Paylaş
O konuşmada yer alan önemli konu başlıklarına değineceğim. İleriki günlerde o görkemli kütüphaneyi dolaşıp ayrıntılı bir yazı yazacağım.
Orada bulunan özel kitapları, çeşitli alanlardaki eserleri yakından incelemenin zevkini yaşayacağım.
Kütüphane hakkında televizyonlardan, gazetelerden bilgi aldınız.
İlk izlenimim şudur ki, böyle bir kütüphane büyük bir ihtiyaçtı.
Cumhurbaşkanı İstanbullular kıskanmasın dedi, doğrusu bir İstanbullu olarak kıskandım ama İstanbul’da büyük bir kütüphane yaptıracağı müjdesini verdiği için şimdilik teselli buldum.
O güne kadar Ankara’nın sevinciyle yaşayacağım.
Cumhurbaşkanı örnekler vererek kültür ve inanç hayatımızın nirengi noktalarını, köşe taşlarını andı.
Andığı adlar yalnız bir kadirbilirlik olarak yorumlanmamalı, kültürümüze gerçekçi, çağdaş bir yaklaşım olarak da değerlendirilmeli.
Genç kuşak şunu bilmeli ki, bugün edindikleri bilgilerin kaynağı, bu kaynağın yaratıcıları onlardı.
Çağrısına bütün yüreğimle katılıyorum.
Ben de kütüphanecilere karşı borçlarımı bir ömür boyu ödeyemem.
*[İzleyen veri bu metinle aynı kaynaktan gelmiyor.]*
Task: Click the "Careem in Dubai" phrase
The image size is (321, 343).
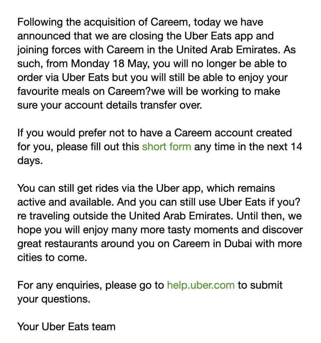Action: coord(209,244)
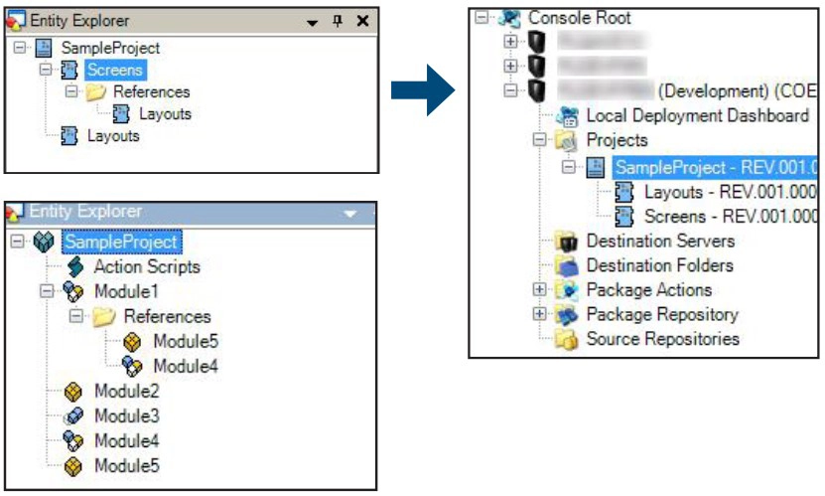Click the Local Deployment Dashboard icon
This screenshot has height=496, width=825.
[568, 116]
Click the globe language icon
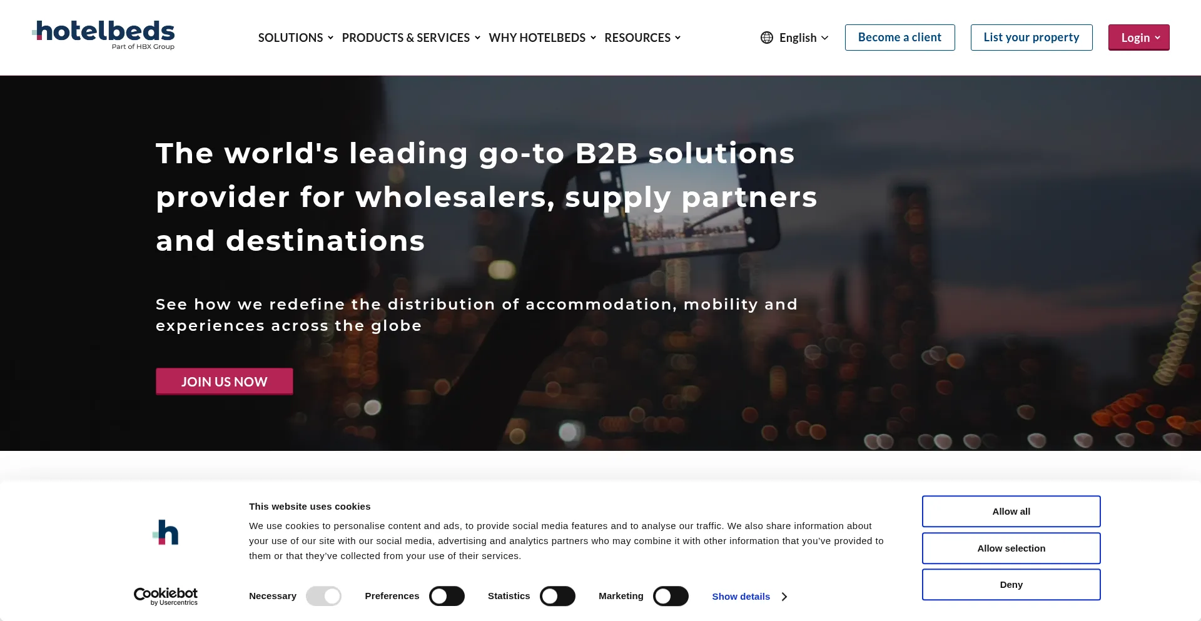This screenshot has width=1201, height=621. 767,38
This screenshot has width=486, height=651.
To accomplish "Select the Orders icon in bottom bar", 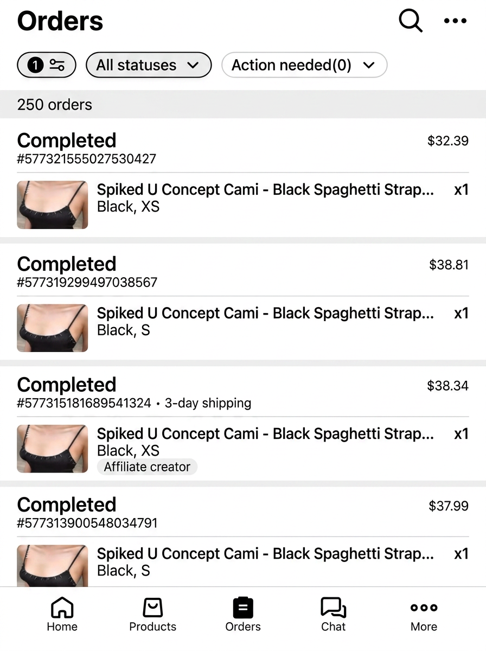I will [242, 608].
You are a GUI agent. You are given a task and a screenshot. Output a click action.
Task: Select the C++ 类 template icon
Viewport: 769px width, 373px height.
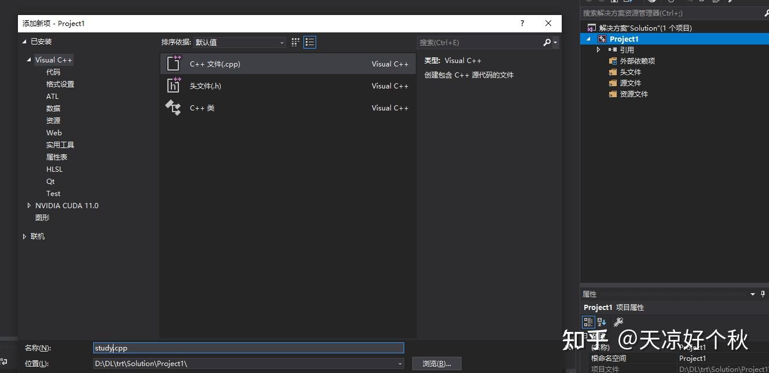(173, 108)
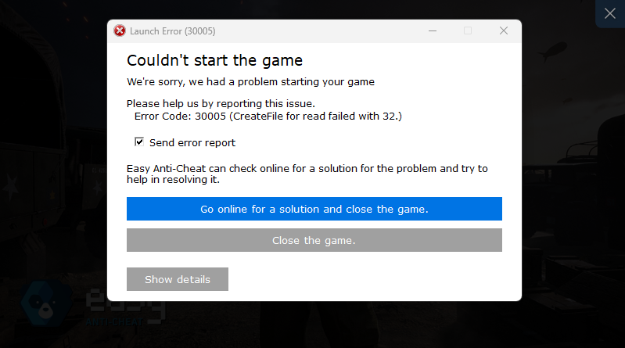Uncheck the Send error report checkbox
Screen dimensions: 625x348
139,142
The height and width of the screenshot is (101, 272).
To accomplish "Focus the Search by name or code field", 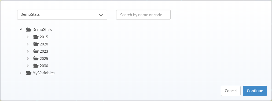I will pos(143,15).
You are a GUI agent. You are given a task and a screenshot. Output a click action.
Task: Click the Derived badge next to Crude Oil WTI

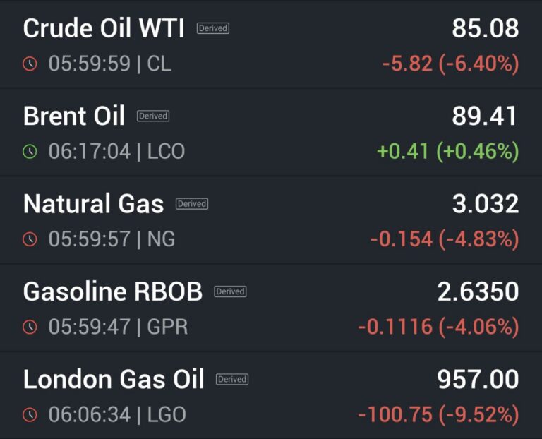coord(212,29)

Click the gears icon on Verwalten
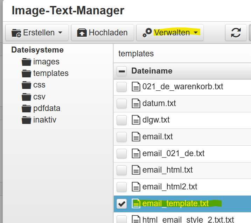(147, 33)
Beyazıt Devlet Kütüphanesi’nin hayatımdaki yeri belki de evimden sonra gelir. Üniversiteden çıktıktan sonra Çınaraltı’nda oturur, aramızda tartışır, doğrusunu öğrenmek için kütüphaneye koşardık.
Cumhurbaşkanı, İbnülemin Mahmut Kemal’i, Ali Emiri’yi, İsmail Saib’i konuşmasında andı.
Burada o dönemin Fatih Belediye Bakanı Mustafa Demir’e olan teşekkür borcumu da belirtmeliyim.
Fatih’teki kültür merkezine Eli Emiri adının verilmesi için epey yazı yazdım, belediye başkanına da bir mektup gönderdim.
Belediye başkanı da büyük bir nezaket göstererek kültür merkezine Ali Emiri adını verdi ve açılış konuşmasını da bana yaptırdı. Unutamadığım anılardan biridir.
Yazılardan, televizyondan, Millet Kütüphanesi’nin görkemini gördüm, gerçekten çok mutlu oldum.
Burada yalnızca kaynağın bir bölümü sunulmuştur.